(Item-finding records)
★ ★ ★

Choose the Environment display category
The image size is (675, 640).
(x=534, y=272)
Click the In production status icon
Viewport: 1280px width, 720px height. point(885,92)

★ ★ ★

GOAL ::
Reproduce all of the data above word for word, leaving every line unchanged.

EXERCISE RESPONSE ::
Choose the Environment display category
The image size is (675, 640).
(x=534, y=272)
Click the In production status icon
Viewport: 1280px width, 720px height. point(885,92)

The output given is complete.